[GIVEN RECORDS — start]
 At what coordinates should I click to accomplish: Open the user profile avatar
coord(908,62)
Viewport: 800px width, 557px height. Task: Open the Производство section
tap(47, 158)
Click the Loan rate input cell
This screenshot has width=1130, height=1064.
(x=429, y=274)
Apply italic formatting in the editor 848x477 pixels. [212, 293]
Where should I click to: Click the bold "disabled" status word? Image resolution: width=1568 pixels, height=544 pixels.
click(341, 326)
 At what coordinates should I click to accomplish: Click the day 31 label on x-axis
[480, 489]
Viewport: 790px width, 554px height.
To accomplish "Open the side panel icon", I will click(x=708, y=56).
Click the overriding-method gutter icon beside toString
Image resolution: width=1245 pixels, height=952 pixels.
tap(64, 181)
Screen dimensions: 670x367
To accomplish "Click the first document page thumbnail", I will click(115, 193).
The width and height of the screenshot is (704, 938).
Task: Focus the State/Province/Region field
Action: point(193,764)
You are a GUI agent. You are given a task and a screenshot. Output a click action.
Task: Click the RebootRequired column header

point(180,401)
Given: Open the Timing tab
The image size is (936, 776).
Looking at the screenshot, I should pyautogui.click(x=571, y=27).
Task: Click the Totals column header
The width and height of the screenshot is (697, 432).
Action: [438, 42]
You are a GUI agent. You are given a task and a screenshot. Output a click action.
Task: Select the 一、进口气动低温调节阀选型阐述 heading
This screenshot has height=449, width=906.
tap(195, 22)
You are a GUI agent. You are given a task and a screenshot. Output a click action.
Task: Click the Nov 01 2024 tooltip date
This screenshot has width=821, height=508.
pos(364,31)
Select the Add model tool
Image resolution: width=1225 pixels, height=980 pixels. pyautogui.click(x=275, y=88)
[GIVEN RECORDS — finish]
EXERCISE OBJECTIVE: Whatever lines appear above, reproduce every one of them exactly.

OUTPUT OF THE TASK:
 At what coordinates should I click to accomplish: Open the user profile avatar
coord(908,62)
Viewport: 800px width, 557px height. Task: Open the Производство section
tap(47, 158)
Click the Loan rate input cell
This screenshot has width=1130, height=1064.
(x=429, y=274)
Apply italic formatting in the editor 848x477 pixels. [212, 293]
Where should I click to: Click the bold "disabled" status word? Image resolution: width=1568 pixels, height=544 pixels.
click(341, 326)
 At what coordinates should I click to accomplish: Click the day 31 label on x-axis
[480, 489]
Viewport: 790px width, 554px height.
To accomplish "Open the side panel icon", I will click(x=708, y=56).
Click the overriding-method gutter icon beside toString
Image resolution: width=1245 pixels, height=952 pixels.
tap(64, 181)
Screen dimensions: 670x367
To accomplish "Click the first document page thumbnail", I will click(115, 193).
The width and height of the screenshot is (704, 938).
Task: Focus the State/Province/Region field
Action: point(193,764)
You are a GUI agent. You are given a task and a screenshot. Output a click action.
Task: Click the RebootRequired column header

point(180,401)
Given: Open the Timing tab
The image size is (936, 776).
Looking at the screenshot, I should pyautogui.click(x=571, y=27).
Task: Click the Totals column header
The width and height of the screenshot is (697, 432).
Action: [438, 42]
You are a GUI agent. You are given a task and a screenshot. Output a click action.
Task: Select the 一、进口气动低温调节阀选型阐述 heading
This screenshot has height=449, width=906.
tap(195, 22)
You are a GUI agent. You are given a task and a screenshot. Output a click action.
Task: Click the Nov 01 2024 tooltip date
This screenshot has width=821, height=508.
pos(364,31)
Select the Add model tool
Image resolution: width=1225 pixels, height=980 pixels. pyautogui.click(x=275, y=88)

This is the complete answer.